Жауме Кабре - Я исповедуюсь
– Можно поинтересоваться, каким образом вы в этом удостоверились?
– …которая представляет собой большую ценность и которая, к сожалению, более пятьдесяти лет назад была похищена у ее законных владельцев…
– Ее владелец – сеньор Адриа Ардевол.
– …и дело в том, что ее законный владелец вот уже десять лет как ее разыскивает, а мы наконец-то ее обнаружили…
– И я, по-вашему, должна этому поверить?
– …и нам известно, что этот инструмент был приобретен его законным владельцем пятнадцатого февраля тысяча девятьсот тридцать восьмого года в городе Антверпене. Тогда он был оценен гораздо ниже своей реальной стоимости. А затем был у него похищен. Конфискован. Законный владелец обыскал пол земного шара, чтобы найти его, а когда ему это удалось, несколько лет размышлял, как быть, а теперь, судя по всему, решился востребовать свою собственность.
– Пусть обращается в суд. И излагает всю эту странную историю там.
– Есть некоторые проблемы с юридической стороны. Не хочу утомлять вас ими.
– Я не устала.
– Не хочу вам докучать.
– Вот как? Ну а каким образом инструмент попал в руки моего мужа?
– Сеньор Адриа Ардевол не является вашим мужем. Но если вы хотите, я могу рассказать, как он попал в руки сеньора Ардевола.
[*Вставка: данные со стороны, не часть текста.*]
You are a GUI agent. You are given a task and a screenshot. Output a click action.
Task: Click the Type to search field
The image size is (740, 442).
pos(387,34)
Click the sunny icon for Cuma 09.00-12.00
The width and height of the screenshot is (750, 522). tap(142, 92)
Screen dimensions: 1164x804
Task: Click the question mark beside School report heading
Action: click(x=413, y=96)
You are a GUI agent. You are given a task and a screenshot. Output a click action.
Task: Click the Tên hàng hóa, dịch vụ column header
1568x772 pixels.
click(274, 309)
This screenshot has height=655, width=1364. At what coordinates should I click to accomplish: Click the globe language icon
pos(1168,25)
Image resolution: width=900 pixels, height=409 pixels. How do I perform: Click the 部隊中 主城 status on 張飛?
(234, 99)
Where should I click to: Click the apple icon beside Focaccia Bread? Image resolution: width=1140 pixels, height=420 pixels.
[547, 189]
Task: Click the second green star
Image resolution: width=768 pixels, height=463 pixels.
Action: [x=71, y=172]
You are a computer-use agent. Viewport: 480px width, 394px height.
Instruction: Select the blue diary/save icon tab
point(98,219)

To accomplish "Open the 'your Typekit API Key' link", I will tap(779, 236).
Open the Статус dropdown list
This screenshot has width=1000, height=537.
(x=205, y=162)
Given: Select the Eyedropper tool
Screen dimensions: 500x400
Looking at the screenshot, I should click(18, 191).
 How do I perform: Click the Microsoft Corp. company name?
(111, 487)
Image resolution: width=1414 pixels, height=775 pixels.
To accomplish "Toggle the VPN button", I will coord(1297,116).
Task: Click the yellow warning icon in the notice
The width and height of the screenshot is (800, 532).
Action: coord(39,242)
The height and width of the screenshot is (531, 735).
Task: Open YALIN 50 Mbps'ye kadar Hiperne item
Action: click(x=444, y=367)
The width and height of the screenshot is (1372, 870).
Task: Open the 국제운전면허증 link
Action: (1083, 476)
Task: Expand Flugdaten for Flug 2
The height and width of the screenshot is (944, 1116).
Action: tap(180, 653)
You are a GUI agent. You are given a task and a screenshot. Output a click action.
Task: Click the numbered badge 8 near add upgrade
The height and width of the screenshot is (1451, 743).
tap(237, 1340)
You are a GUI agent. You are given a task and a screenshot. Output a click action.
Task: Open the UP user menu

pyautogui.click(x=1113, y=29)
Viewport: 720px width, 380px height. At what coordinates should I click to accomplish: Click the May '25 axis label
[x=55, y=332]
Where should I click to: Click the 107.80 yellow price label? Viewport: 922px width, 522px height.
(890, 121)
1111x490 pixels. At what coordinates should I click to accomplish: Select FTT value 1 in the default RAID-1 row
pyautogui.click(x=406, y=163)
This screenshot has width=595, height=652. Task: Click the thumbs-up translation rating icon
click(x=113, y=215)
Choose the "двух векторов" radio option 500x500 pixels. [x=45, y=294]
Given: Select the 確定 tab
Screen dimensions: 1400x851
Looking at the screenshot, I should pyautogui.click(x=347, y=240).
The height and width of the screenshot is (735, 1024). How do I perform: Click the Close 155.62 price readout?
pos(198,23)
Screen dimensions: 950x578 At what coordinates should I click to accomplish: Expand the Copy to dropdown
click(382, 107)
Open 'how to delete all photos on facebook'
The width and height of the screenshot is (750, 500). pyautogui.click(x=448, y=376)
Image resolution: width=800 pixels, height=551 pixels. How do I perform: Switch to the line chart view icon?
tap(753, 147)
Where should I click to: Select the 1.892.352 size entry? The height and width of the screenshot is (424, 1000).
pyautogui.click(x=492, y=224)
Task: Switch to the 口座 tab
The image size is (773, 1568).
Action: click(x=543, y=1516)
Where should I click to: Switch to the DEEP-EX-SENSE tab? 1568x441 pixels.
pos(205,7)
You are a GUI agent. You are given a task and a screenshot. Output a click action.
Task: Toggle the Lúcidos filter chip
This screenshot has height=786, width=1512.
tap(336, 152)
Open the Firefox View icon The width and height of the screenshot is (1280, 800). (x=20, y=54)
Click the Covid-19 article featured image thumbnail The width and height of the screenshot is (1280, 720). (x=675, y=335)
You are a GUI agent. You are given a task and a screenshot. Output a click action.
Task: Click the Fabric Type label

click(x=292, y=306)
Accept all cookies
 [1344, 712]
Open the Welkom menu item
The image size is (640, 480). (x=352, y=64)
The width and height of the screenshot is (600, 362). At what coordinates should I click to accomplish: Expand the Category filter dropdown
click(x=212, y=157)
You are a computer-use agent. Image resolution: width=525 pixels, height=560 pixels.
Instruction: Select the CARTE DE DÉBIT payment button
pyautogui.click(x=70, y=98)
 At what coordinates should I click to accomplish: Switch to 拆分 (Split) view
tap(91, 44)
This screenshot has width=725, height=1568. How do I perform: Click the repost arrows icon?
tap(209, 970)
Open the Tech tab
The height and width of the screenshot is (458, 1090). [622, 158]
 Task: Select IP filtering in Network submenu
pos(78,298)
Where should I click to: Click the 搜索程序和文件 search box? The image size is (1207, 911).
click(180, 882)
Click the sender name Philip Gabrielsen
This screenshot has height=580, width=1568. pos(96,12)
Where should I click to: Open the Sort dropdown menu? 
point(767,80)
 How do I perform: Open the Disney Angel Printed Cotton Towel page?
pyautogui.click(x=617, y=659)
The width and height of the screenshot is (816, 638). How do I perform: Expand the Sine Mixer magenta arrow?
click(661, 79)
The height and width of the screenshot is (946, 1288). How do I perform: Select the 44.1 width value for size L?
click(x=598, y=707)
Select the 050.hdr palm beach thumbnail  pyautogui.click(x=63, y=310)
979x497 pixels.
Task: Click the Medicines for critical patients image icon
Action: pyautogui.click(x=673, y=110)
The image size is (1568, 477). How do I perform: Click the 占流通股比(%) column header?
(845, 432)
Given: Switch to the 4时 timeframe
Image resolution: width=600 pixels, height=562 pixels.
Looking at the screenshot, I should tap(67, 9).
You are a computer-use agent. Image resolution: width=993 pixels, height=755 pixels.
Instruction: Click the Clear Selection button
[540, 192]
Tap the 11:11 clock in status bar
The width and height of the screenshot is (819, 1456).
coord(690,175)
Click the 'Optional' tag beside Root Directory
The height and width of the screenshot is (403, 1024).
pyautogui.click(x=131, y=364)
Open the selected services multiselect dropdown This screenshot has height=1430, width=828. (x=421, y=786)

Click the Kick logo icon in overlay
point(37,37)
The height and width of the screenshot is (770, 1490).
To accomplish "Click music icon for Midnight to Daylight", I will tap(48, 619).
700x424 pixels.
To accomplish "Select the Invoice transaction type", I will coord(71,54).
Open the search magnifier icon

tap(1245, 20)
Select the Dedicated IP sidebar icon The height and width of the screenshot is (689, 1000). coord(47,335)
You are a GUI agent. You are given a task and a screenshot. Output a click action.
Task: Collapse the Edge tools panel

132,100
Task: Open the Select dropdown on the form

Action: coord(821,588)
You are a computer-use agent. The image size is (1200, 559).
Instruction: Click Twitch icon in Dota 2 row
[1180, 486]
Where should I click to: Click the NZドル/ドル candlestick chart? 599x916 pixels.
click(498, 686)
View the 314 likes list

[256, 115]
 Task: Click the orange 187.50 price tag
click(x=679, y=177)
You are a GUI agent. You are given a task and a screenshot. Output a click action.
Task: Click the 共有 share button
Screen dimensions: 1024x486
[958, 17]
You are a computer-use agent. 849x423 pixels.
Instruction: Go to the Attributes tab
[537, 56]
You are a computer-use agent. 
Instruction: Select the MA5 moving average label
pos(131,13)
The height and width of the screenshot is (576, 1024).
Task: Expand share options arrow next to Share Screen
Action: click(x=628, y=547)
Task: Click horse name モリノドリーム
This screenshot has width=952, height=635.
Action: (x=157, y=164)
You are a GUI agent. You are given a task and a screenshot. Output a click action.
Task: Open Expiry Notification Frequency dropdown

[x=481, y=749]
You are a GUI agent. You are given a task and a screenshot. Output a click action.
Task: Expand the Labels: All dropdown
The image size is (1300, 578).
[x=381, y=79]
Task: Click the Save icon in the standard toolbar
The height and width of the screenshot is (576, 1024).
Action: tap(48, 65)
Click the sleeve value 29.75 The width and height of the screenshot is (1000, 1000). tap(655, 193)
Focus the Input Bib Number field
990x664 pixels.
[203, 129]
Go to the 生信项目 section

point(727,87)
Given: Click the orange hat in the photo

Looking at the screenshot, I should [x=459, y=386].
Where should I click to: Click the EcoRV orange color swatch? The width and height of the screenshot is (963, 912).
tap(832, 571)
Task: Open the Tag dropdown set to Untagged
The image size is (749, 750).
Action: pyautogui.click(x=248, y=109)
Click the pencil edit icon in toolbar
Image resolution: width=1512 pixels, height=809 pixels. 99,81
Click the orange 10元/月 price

– У моего мужа есть документ, подтверждающий его право на владение инструментом.
– Вы сами его видели?
– Да.
– Значит, он фальшивый.
– А почему я должна этому верить?
– Кто был предыдущим владельцем скрипки согласно этому документу?
– Вы думаете, я помню? Муж мне его показывал давно.
– Все это полная ерунда, – сказал Адриа, не глядя на Сару. Он инстинктивно провел по скрипке рукой, но тут же отдернул ее, словно ударенный током.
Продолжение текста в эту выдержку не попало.